### [Votre objectif]
Recopiez mot pour mot l'intégralité du texte sur les liens littéraires entre la Russie et l'Allemagne, sans rien y changer.

Тamara Koudriavtseva, IMLI
Les liens entre la Russie et l’Allemagne dans le paradigme idéologique, culturel et politique (années 1920-2000)
La communication est consacrée à l’étude de l’influence de l’idéologie sur les interactions littéraires entre la Russie et l’Allemagne dans de perses périodes de leur existence. On distingue une periode des contacts littéraires fructueux dans l’atmosphère de liberté relative, celle de la création littéraire dans l’URSS et la république de Weimar dans les années 1920; la période du dictat idéologique à l’époque de Staline et de Hitler (1933-1945); la période de l’existence des deux littératures sous la censure très rude à l’époque du rideau de fer et la co-existence de deux états allemands (la RDA et la RFA en 1945-1989) ; et enfin, à l’époque du marché littéraire unis et commercialisé de l’Allemagne dans les années 1990-2000.
Irina Lagoutina (HSE)
Les écrivains allemands émigrés à Paris et l’Union des écrivains soviétique dans les années 1930 : le « sous-texte » idéologique de la politique littéraire
L’idée du front anti-fasciste uni («Einheitsfront»), regrouppant les forces de gauche des années 1930 a défini, pour une grande partie, la stratégie de la Société allemande des gens de Lettres (secretaire ‒ Alfred Kantorowicz) et de la Deutsche Freiheitsbibliothek (président ‒ Heinrich Mann, présidents d’honneur ‒ André Gide, Romain Rolland, H.G. Wells, Lion Feuchtwanger), organisées à Paris en 1933 par les écrivains allemands émigrés. La communication est basée sur la correspondance de ces organisations avec la rédaction de la revue «Das Wort» (Moscou, 1936-1939), l’étude de laquelle démontre que leur activité (l’édition de revues et de livres, publication d’articles, les mitings antifascistes, congrès, colloques, rencontres etc.) ont été souvent non seulement financée, mais idéologiquement « corrigée » par Moscou.

### [Extrait des données]

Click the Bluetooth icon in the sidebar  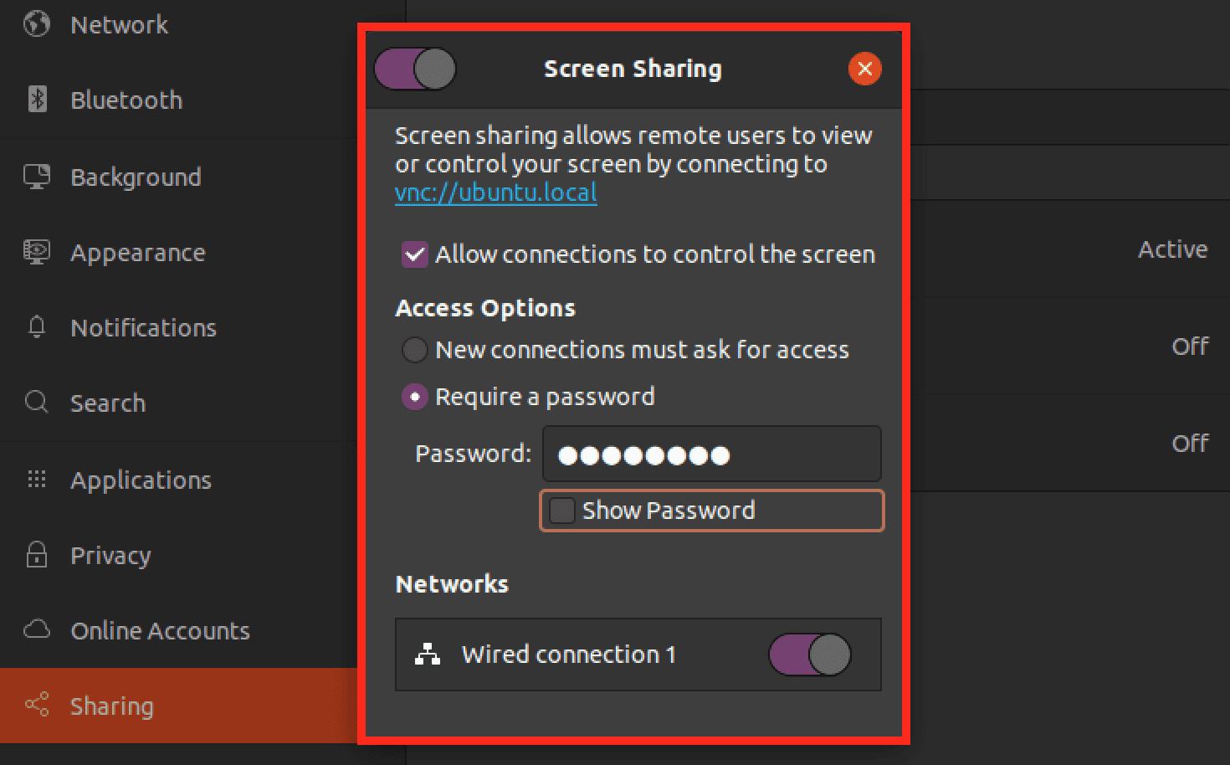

### [Réponse complète]
Тamara Koudriavtseva, IMLI
Les liens entre la Russie et l’Allemagne dans le paradigme idéologique, culturel et politique (années 1920-2000)
La communication est consacrée à l’étude de l’influence de l’idéologie sur les interactions littéraires entre la Russie et l’Allemagne dans de perses périodes de leur existence. On distingue une periode des contacts littéraires fructueux dans l’atmosphère de liberté relative, celle de la création littéraire dans l’URSS et la république de Weimar dans les années 1920; la période du dictat idéologique à l’époque de Staline et de Hitler (1933-1945); la période de l’existence des deux littératures sous la censure très rude à l’époque du rideau de fer et la co-existence de deux états allemands (la RDA et la RFA en 1945-1989) ; et enfin, à l’époque du marché littéraire unis et commercialisé de l’Allemagne dans les années 1990-2000.
Irina Lagoutina (HSE)
Les écrivains allemands émigrés à Paris et l’Union des écrivains soviétique dans les années 1930 : le « sous-texte » idéologique de la politique littéraire
L’idée du front anti-fasciste uni («Einheitsfront»), regrouppant les forces de gauche des années 1930 a défini, pour une grande partie, la stratégie de la Société allemande des gens de Lettres (secretaire ‒ Alfred Kantorowicz) et de la Deutsche Freiheitsbibliothek (président ‒ Heinrich Mann, présidents d’honneur ‒ André Gide, Romain Rolland, H.G. Wells, Lion Feuchtwanger), organisées à Paris en 1933 par les écrivains allemands émigrés. La communication est basée sur la correspondance de ces organisations avec la rédaction de la revue «Das Wort» (Moscou, 1936-1939), l’étude de laquelle démontre que leur activité (l’édition de revues et de livres, publication d’articles, les mitings antifascistes, congrès, colloques, rencontres etc.) ont été souvent non seulement financée, mais idéologiquement « corrigée » par Moscou.